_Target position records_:

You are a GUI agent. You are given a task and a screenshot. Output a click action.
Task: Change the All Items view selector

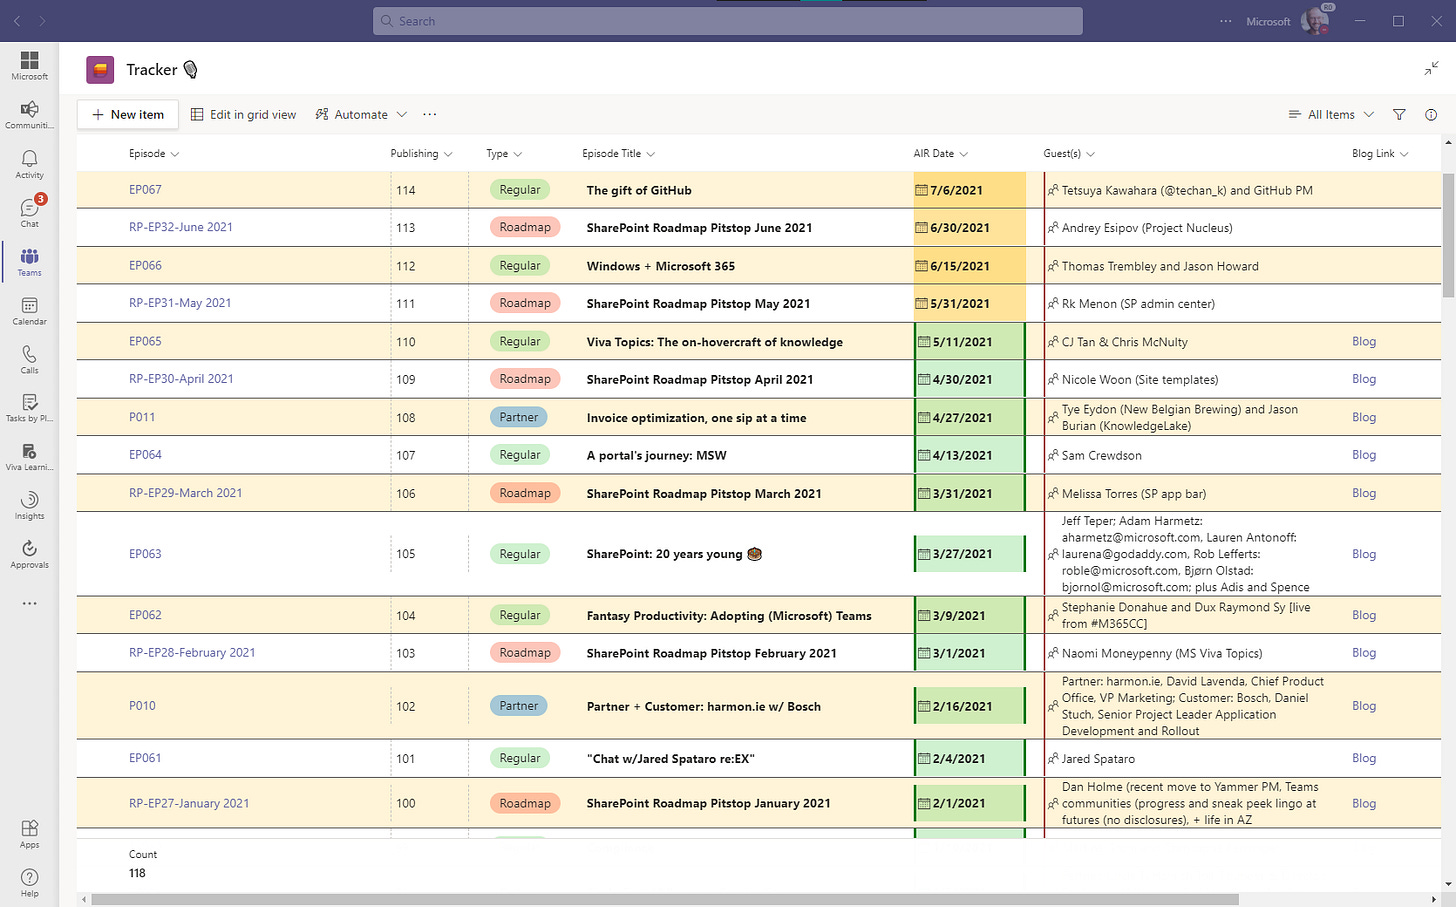tap(1331, 114)
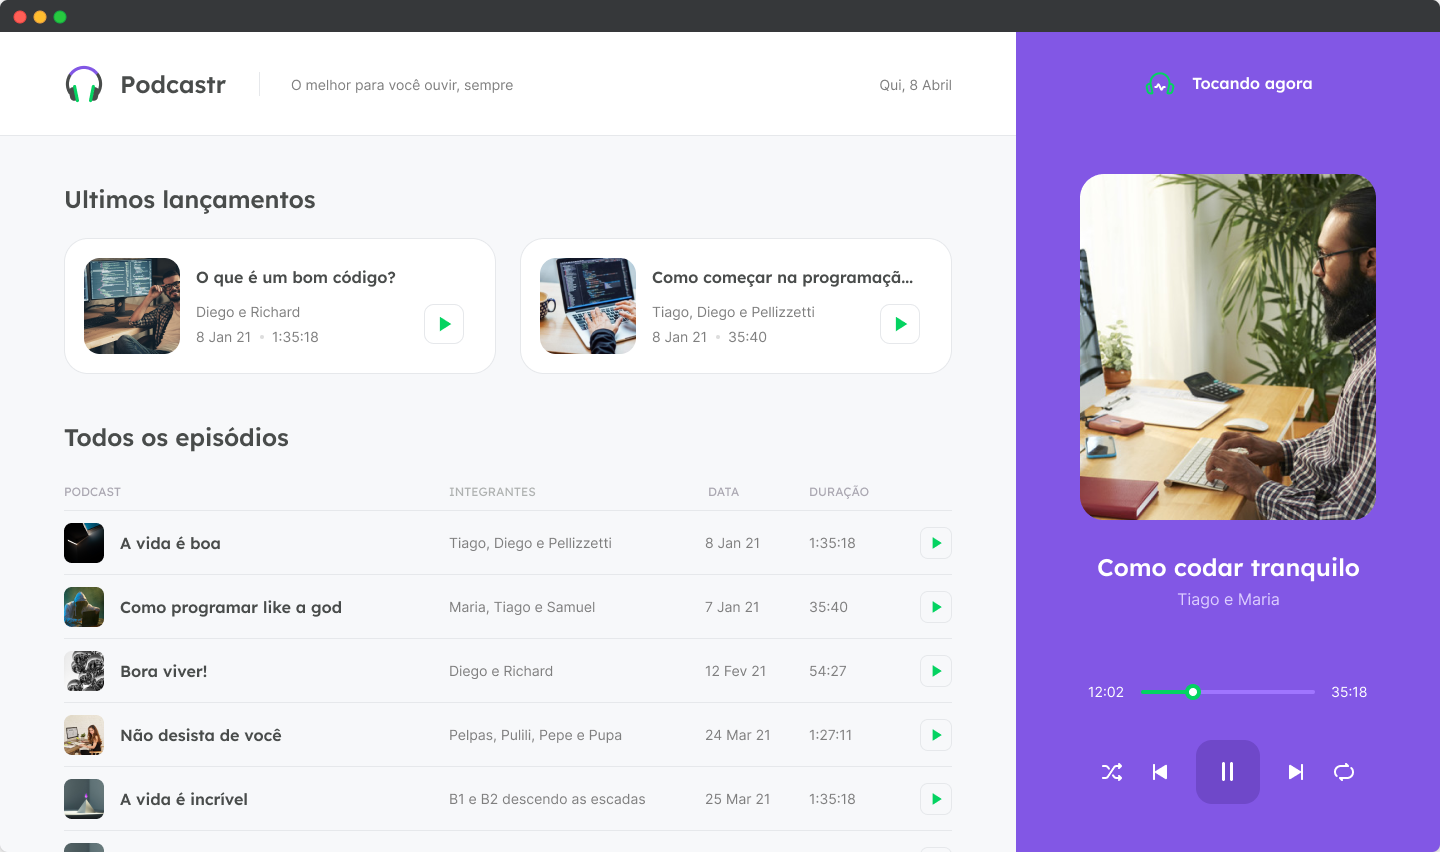Pause the currently playing episode
The height and width of the screenshot is (852, 1440).
(1227, 772)
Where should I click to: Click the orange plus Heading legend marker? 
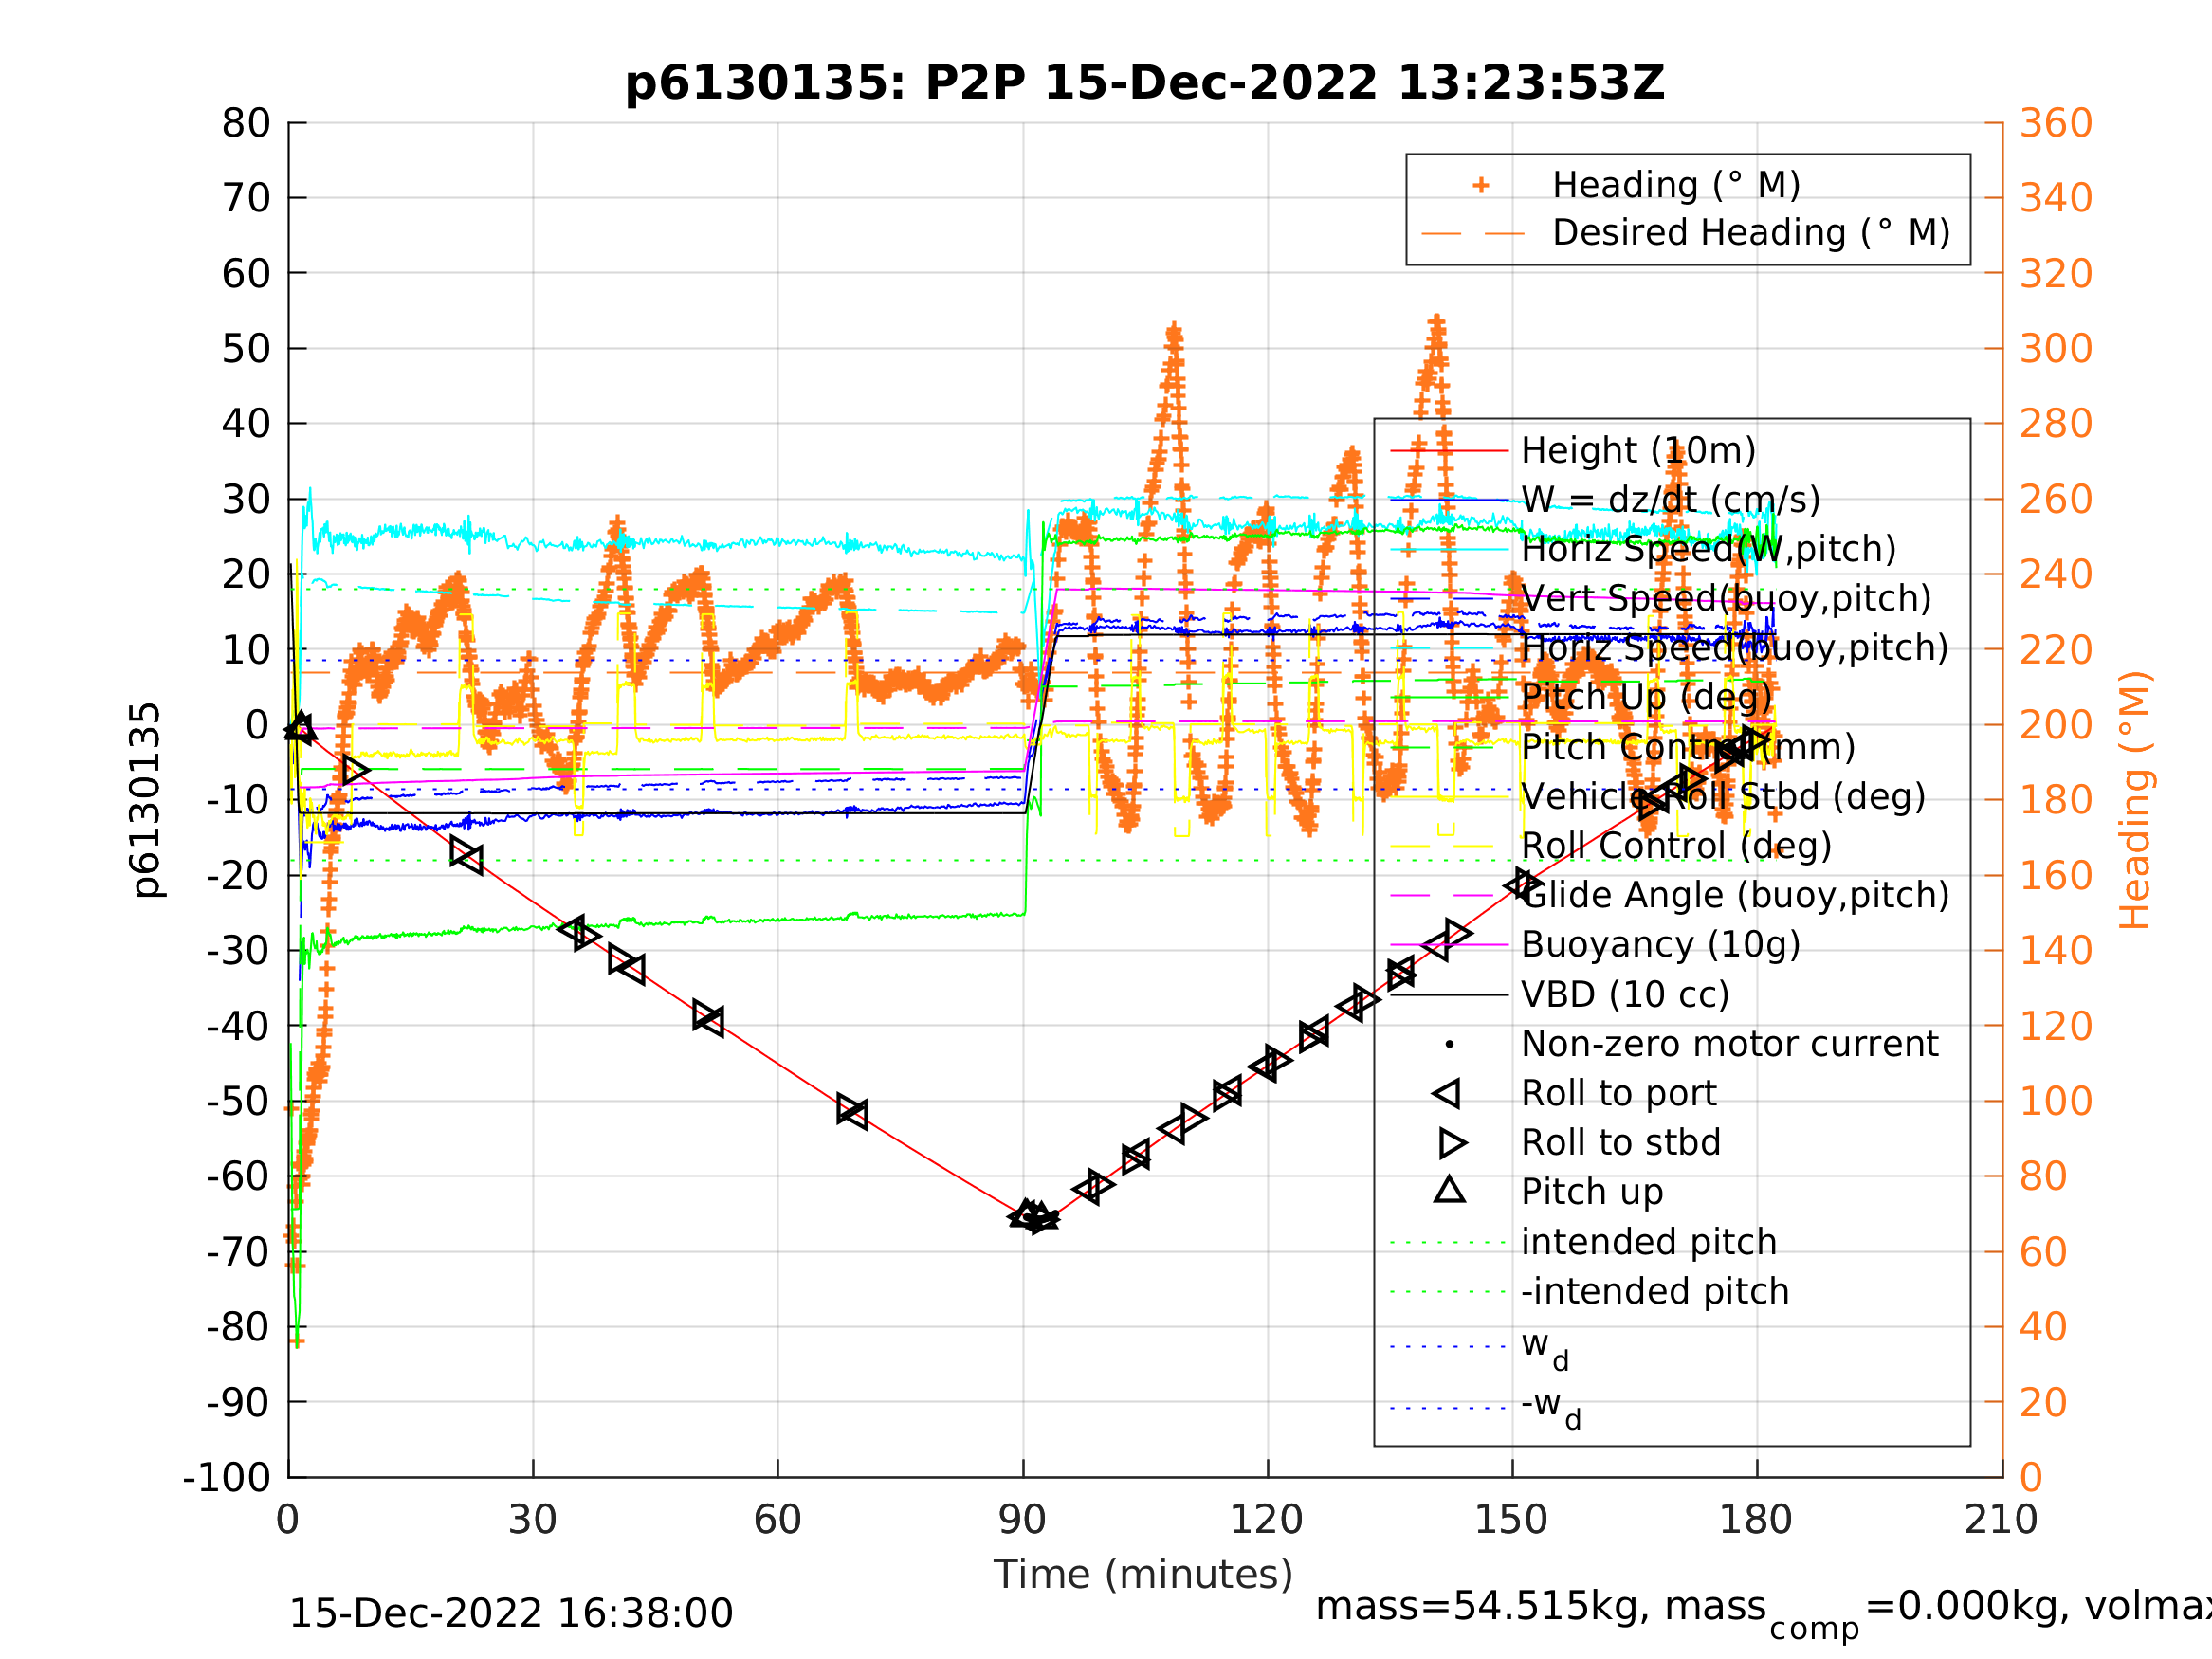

_WHAT THE EXERCISE ASKS_: Please put the data above into a numbered list with one entry per line, skipping blank lines and leaving the pictures out.

_SOLUTION TO THE EXERCISE_:
1. You are a GUI agent. You are given a task and a screenshot. Output a click action.
2. Task: Change the All Items view selector
3. tap(1331, 114)
4. Pause the currently playing episode
5. The height and width of the screenshot is (852, 1440).
6. (1227, 772)
7. Where should I click to: Click the orange plus Heading legend marker? 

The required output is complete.